### Texto del documento
Oro, plata y cobre: Susana Solano, Joana Escoval, Nora Ancarola y Teresa Estapé

Cuenta que su madre, durante toda su vida, fue reuniendo en una cajita el oro perdido, el oro roto, el oro que rescataba de marcos antiguos, joyas desarmadas… el oro que recuperaba en cualquier parte de la casa. Eran otros tiempos, se hacía en el pasado, era algo muy normal en aquella época. Cuando su madre falleció decidió fundir todo aquel oro que había reunido y con el resultado que obtuvo diseñó tres joyas distintas para cada una de sus hermanas. Este relato de vida tan vinculado a su intimidad es el que cuenta Susana Solano (Barcelona, 1946) para explicar su llegada al mundo de la joyería, el terreno que más transita en la actualidad porque dice que le divierte y, sobre todo, porque no le hace sufrir tanto. Dice que ya no tiene ninguna necesidad del desgaste físico y mental de aquella escultura de gran formato por la que se le conoce y que ahora está por otras cosas. La joyería, por ejemplo. Ese ámbito donde la escultura -su escultura- dialoga con un cuerpo en lugar de hacerlo con el espacio.

### Lo solicitado
Reproduce íntegramente y sin ninguna modificación el texto sobre Susana Solano. Las entradas no son necesarias.

### Material proporcionado

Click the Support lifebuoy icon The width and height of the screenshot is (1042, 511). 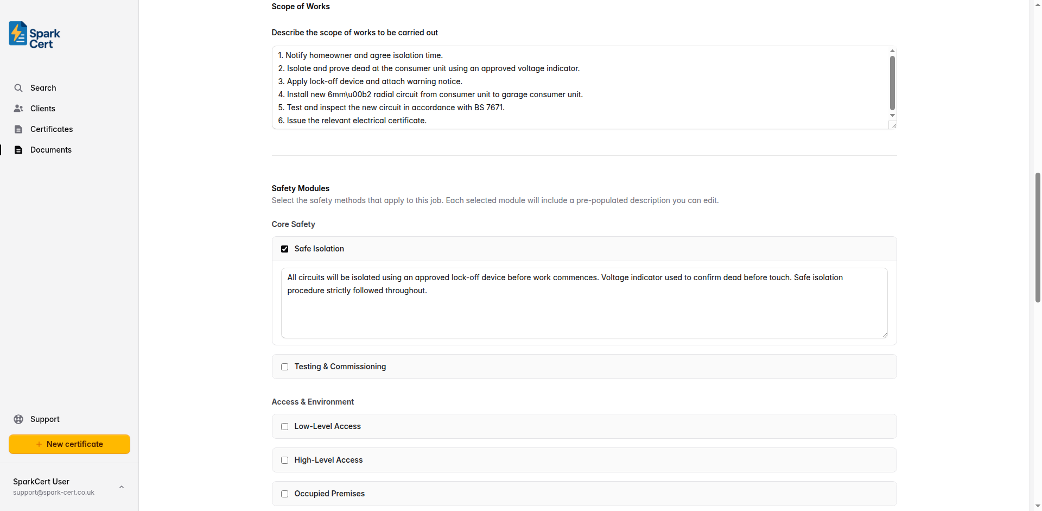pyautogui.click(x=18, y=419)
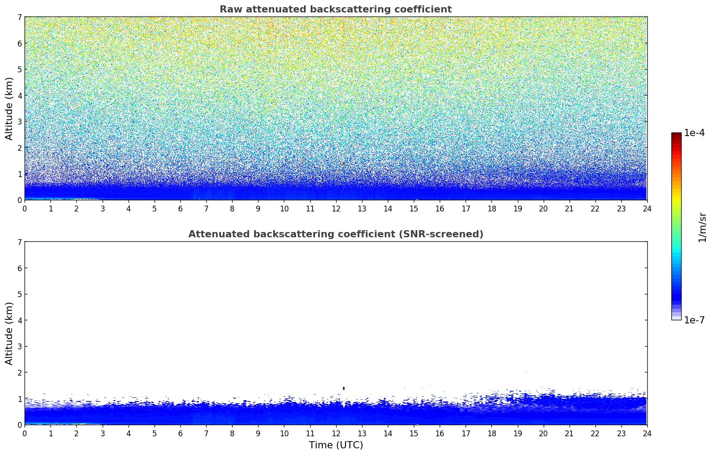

...

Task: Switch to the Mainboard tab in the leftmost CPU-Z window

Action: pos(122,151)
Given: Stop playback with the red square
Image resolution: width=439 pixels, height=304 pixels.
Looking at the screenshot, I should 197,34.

==

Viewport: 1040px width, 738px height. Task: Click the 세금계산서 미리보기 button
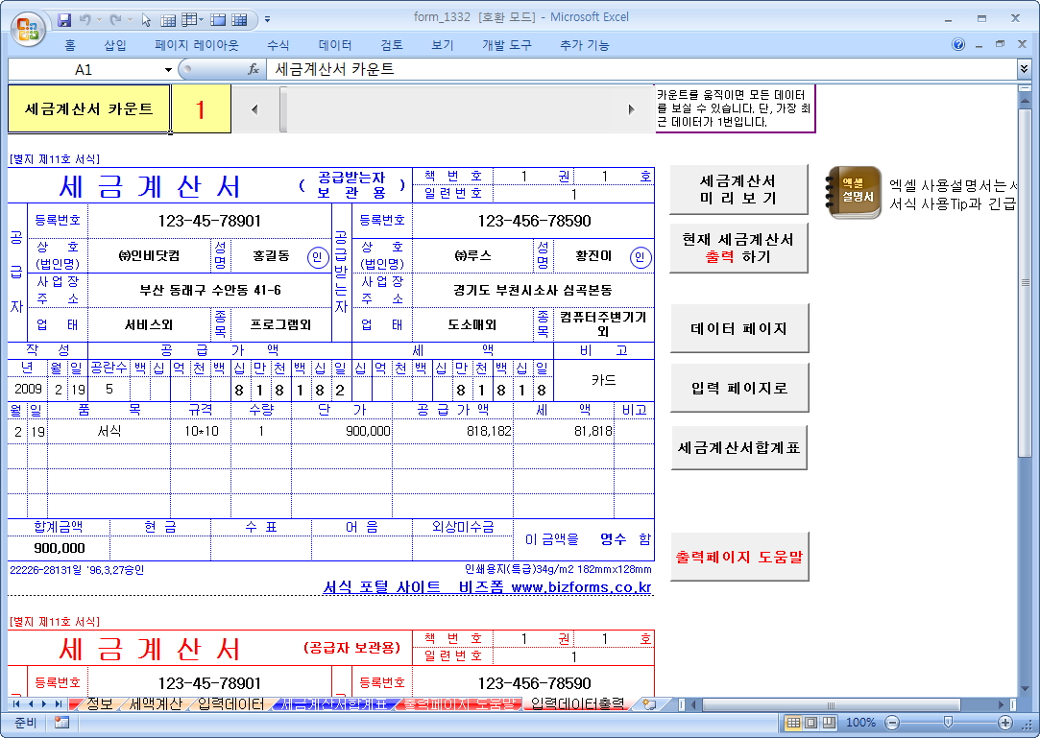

### Salida de la tarea
Oro, plata y cobre: Susana Solano, Joana Escoval, Nora Ancarola y Teresa Estapé

Cuenta que su madre, durante toda su vida, fue reuniendo en una cajita el oro perdido, el oro roto, el oro que rescataba de marcos antiguos, joyas desarmadas… el oro que recuperaba en cualquier parte de la casa. Eran otros tiempos, se hacía en el pasado, era algo muy normal en aquella época. Cuando su madre falleció decidió fundir todo aquel oro que había reunido y con el resultado que obtuvo diseñó tres joyas distintas para cada una de sus hermanas. Este relato de vida tan vinculado a su intimidad es el que cuenta Susana Solano (Barcelona, 1946) para explicar su llegada al mundo de la joyería, el terreno que más transita en la actualidad porque dice que le divierte y, sobre todo, porque no le hace sufrir tanto. Dice que ya no tiene ninguna necesidad del desgaste físico y mental de aquella escultura de gran formato por la que se le conoce y que ahora está por otras cosas. La joyería, por ejemplo. Ese ámbito donde la escultura -su escultura- dialoga con un cuerpo en lugar de hacerlo con el espacio.